Part women's clothing boutique, part art gallery and part quirky gift shop, Pop City (940 Decatur St., 504-528-8559; 3118 Magazine St., 504-304-7744; www.facebook.com/funrockn.popcity) recently underwent a makeover that reflects owner Rhonda Findley's commitment to sustainability and local artists. At the Magazine Street location, business partner David Gordin turned old shutters into moss-green dressing room doors and topped them with intricate fleur-de-lis woodwork. Reused fence posts from The Green Project adorn the ceiling.
"We want people to come in here and really feel like they had a great experience and found beautiful things, from the clothing to my jewelry line," Findley says.
Findley opened Pop City with Gordin. It started as a venture inside one of their other businesses, FunRock'n (1125 Decatur St.; 3109 Magazine St., 504-895-4102), which is across the street from Pop City. Findley sold women's clothing, including some of her own designs, at the kitschy toy and gag gift shop. The clothing proved a success, and when a storefront became available two years ago, Findley expanded.

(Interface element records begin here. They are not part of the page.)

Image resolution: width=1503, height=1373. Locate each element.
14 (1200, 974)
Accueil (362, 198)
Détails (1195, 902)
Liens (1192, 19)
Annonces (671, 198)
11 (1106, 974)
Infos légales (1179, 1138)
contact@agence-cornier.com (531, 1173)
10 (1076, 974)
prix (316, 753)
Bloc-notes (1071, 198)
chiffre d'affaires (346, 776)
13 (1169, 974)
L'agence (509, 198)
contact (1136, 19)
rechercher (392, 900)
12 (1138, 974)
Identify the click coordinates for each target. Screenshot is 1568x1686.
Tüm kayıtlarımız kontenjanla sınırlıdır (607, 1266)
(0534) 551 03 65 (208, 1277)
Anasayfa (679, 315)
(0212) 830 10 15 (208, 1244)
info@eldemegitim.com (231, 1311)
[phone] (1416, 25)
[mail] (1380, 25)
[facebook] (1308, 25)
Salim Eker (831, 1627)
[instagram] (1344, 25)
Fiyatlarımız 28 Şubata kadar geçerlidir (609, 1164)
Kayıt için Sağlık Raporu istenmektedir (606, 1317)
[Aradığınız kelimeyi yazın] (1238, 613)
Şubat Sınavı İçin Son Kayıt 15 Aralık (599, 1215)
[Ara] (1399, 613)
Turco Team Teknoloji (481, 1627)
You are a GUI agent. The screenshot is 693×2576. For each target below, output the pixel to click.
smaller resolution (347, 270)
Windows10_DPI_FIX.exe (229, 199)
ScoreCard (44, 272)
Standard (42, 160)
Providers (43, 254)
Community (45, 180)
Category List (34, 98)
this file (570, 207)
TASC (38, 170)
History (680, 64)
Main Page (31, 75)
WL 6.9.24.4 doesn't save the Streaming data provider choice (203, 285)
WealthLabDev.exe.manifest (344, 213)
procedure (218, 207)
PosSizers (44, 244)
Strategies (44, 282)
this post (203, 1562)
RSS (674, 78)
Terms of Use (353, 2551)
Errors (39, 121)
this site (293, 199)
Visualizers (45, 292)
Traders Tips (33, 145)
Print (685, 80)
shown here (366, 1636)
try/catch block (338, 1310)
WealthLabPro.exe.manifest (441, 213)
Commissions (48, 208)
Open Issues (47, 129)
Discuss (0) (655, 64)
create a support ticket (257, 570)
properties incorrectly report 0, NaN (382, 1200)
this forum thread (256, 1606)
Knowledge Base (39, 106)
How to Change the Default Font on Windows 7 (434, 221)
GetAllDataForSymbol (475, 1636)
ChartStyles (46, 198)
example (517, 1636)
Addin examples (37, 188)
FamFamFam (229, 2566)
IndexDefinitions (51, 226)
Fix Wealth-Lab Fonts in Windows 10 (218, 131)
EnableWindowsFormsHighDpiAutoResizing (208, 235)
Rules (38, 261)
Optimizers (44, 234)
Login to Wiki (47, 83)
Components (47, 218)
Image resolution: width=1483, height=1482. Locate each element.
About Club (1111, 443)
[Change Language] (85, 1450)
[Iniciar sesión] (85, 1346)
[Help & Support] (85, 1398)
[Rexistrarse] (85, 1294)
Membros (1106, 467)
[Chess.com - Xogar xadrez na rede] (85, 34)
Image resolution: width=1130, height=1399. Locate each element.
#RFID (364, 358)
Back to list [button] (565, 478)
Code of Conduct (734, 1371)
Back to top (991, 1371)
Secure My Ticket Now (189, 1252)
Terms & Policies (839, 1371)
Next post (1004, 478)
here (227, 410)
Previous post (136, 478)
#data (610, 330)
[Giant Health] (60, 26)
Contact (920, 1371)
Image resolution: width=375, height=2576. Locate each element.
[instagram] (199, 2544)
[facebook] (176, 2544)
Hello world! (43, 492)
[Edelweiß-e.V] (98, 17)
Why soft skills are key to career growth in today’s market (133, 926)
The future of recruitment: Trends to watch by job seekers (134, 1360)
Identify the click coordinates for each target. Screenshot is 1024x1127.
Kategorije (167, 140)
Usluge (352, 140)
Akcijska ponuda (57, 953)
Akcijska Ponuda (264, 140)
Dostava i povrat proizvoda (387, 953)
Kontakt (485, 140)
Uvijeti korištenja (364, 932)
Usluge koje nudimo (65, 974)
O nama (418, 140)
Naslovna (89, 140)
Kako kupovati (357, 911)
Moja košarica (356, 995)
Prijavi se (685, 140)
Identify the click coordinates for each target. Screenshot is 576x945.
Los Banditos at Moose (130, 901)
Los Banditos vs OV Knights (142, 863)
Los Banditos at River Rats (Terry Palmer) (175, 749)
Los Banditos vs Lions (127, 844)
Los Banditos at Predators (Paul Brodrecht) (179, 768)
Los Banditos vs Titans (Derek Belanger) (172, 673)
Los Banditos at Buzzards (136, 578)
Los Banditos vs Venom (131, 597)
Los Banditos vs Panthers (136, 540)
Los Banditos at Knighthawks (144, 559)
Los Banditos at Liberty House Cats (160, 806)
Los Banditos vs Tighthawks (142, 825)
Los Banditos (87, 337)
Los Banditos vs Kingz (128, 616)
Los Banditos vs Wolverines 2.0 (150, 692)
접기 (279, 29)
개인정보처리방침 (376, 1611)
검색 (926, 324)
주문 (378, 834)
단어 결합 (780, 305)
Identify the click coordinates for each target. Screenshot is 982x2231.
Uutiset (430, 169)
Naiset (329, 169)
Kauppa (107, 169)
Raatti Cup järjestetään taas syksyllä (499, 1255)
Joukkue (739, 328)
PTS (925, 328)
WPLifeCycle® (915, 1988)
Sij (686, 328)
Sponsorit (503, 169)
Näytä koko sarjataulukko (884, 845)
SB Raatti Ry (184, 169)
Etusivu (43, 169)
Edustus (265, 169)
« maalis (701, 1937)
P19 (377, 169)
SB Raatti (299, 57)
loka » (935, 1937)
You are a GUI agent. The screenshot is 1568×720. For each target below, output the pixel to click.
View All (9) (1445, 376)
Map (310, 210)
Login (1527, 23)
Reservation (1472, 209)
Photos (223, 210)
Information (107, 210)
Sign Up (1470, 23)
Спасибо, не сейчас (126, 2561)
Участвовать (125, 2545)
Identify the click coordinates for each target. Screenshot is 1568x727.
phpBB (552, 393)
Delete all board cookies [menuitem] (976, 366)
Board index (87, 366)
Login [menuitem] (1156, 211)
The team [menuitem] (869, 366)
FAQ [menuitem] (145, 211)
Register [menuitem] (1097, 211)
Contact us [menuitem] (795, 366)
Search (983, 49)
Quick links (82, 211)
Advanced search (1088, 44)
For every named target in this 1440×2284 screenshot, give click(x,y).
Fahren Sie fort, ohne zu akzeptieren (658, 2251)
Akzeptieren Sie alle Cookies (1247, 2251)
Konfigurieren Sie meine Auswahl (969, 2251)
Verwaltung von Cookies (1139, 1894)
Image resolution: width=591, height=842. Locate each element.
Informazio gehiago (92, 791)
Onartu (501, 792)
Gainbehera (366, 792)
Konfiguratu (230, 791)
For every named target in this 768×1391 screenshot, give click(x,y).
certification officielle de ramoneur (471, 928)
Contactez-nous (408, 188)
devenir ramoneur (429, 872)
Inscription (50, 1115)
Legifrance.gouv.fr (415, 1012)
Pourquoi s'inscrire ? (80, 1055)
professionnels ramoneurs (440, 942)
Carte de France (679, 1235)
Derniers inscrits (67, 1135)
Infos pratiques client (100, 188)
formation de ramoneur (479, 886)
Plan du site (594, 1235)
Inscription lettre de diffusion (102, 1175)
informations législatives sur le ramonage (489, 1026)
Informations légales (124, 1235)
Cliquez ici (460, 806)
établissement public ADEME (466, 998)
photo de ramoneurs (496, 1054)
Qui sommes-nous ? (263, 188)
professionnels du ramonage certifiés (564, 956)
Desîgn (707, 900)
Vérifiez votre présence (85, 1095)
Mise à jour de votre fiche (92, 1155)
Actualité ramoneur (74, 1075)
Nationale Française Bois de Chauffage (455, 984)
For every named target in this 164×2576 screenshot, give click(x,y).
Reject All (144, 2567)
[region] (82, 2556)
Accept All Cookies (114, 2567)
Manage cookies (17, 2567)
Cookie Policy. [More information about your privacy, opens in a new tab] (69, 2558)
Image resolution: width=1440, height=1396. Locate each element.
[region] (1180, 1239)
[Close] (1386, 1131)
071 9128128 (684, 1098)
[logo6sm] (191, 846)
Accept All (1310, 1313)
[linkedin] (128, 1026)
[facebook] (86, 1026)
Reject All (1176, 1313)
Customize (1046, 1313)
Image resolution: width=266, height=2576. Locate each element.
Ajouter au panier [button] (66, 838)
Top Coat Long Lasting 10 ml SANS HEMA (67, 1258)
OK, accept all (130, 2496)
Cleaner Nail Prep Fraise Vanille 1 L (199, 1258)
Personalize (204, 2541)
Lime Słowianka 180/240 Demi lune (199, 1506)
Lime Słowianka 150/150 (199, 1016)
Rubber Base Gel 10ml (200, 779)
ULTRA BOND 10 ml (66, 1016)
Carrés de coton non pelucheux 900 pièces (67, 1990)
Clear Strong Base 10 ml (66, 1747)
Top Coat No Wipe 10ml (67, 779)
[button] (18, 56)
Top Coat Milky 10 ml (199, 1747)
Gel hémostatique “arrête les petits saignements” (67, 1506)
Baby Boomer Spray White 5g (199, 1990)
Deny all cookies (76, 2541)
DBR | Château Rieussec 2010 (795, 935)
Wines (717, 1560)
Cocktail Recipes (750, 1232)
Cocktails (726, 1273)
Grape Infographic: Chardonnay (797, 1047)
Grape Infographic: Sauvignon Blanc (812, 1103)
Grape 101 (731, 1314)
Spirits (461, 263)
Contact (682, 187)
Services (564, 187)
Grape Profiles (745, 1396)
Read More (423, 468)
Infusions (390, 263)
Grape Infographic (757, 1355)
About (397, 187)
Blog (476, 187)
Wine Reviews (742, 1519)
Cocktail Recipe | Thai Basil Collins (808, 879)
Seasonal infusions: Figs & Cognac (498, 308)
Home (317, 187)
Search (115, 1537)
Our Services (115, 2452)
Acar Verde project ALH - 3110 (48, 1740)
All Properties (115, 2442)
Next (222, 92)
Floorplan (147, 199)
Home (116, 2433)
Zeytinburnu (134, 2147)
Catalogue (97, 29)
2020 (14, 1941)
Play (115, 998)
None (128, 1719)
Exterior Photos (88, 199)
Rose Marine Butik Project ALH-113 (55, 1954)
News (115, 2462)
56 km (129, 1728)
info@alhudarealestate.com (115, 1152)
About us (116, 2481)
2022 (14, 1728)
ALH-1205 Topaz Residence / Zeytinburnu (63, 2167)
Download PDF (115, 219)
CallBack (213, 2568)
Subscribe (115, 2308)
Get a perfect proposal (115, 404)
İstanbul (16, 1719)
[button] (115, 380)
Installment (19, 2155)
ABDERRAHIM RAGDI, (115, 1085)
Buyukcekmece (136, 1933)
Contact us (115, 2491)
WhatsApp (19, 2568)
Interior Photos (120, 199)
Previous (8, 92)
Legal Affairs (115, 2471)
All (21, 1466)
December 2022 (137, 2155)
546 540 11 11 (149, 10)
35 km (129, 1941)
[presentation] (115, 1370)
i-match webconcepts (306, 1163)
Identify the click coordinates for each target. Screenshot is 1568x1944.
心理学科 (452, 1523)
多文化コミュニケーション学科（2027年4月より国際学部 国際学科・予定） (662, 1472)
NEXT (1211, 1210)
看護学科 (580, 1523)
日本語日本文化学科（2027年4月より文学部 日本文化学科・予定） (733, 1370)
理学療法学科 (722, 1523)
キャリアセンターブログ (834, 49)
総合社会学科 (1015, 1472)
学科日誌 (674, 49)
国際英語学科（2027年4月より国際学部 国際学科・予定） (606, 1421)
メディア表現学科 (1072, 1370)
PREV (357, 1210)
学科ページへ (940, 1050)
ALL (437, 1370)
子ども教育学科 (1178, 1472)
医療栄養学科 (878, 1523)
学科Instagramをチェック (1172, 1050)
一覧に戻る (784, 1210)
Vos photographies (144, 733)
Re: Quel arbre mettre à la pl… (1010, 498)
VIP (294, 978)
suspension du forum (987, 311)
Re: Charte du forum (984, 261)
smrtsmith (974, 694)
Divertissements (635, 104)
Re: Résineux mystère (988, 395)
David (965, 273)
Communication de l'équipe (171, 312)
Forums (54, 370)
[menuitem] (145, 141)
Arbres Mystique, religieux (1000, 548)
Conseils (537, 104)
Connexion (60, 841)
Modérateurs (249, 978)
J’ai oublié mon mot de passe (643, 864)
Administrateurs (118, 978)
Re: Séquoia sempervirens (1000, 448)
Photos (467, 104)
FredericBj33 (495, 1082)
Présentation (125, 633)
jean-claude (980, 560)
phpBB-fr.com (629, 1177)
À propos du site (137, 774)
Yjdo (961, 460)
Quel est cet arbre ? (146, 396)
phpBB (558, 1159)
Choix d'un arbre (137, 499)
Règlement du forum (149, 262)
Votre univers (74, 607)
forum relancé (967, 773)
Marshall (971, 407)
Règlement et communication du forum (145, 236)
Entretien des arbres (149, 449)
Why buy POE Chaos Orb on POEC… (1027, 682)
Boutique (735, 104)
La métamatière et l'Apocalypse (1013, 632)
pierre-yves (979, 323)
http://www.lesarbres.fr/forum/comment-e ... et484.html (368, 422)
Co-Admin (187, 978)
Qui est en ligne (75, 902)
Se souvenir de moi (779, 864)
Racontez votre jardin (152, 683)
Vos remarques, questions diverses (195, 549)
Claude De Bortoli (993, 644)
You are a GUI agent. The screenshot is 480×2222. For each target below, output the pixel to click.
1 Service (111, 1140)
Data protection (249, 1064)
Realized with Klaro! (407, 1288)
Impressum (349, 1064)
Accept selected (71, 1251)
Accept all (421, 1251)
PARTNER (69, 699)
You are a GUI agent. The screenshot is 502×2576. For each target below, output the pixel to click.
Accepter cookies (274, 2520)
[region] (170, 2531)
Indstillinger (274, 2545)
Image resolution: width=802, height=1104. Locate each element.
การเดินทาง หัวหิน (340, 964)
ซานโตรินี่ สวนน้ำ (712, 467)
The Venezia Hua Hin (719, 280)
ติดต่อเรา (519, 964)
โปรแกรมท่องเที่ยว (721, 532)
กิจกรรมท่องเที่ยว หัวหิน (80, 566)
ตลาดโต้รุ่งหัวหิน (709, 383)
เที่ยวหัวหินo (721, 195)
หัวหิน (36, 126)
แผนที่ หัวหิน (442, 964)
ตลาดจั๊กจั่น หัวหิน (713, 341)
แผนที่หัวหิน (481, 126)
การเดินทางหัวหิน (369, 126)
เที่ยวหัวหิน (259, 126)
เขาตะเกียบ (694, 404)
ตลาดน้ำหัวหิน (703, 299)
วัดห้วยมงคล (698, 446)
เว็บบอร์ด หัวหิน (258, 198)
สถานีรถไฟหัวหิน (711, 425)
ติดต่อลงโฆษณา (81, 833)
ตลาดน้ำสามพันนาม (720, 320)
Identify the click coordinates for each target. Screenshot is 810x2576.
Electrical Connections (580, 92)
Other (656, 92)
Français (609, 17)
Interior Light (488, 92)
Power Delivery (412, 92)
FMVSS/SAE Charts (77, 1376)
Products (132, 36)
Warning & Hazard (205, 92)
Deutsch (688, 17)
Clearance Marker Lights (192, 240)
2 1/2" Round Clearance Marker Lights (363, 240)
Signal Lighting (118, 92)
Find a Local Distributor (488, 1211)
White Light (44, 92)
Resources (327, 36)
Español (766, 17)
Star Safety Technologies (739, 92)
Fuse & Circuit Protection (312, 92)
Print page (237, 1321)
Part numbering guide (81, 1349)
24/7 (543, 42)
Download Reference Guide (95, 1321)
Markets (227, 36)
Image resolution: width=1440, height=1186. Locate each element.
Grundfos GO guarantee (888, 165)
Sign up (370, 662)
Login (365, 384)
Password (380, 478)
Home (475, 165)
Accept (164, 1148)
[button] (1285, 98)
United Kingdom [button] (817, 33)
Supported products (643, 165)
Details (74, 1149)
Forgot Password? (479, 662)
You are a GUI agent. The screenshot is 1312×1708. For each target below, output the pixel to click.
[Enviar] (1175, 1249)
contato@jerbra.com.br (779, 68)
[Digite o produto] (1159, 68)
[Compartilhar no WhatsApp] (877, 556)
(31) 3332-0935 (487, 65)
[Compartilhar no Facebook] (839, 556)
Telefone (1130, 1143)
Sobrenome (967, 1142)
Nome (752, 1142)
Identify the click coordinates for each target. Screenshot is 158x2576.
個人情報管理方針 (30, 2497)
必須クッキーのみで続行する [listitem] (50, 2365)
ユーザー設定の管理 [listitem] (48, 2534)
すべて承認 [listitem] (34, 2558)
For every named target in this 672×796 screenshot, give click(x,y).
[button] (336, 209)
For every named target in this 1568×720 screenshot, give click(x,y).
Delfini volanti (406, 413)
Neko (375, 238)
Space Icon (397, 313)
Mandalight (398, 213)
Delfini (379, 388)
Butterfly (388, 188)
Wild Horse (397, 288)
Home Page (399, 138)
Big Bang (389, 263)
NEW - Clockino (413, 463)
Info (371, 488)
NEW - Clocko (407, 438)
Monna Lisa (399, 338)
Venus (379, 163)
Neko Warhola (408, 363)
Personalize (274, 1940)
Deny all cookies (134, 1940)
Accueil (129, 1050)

In addition to women's clothing and accessories, Pop City stocks locally made art, kitchenware and other goods. There are children's books and cookbooks from Pelican and Acadiana Publishing. Local brands include Restrung Jewelry, NOLA Made and Steve Winn's new line of New Orleans-themed wooden coasters and postcards. Findley also stocks garments she designed: To The Nines, a line of dresses, skirts and pajamas, all are made on the West Bank. The Crescent Collection, which includes evil eye jewelry handmade in Turkey, is also designed by Findley
The art gallery in the rear sets Pop City apart from Findley's other stores. The gallery celebrated its grand opening during October's Art for Art's Sake event. A show by Nurhan Gokturk attracted more than 450 viewers.
"We're serious about selling art," Findley says. "I can't keep the tambourines that [current artist] Dr. Bob does in stock and his 'Be Nice or Leave,' of course."
In the future, Findley hopes to carry more locally made products in Pop City and use it as a pop-up space for fash-
"I would like to have over 50 percent of our products here representing local people," she says. "I want to offer a place for local designers, local artists to put their stuff in here."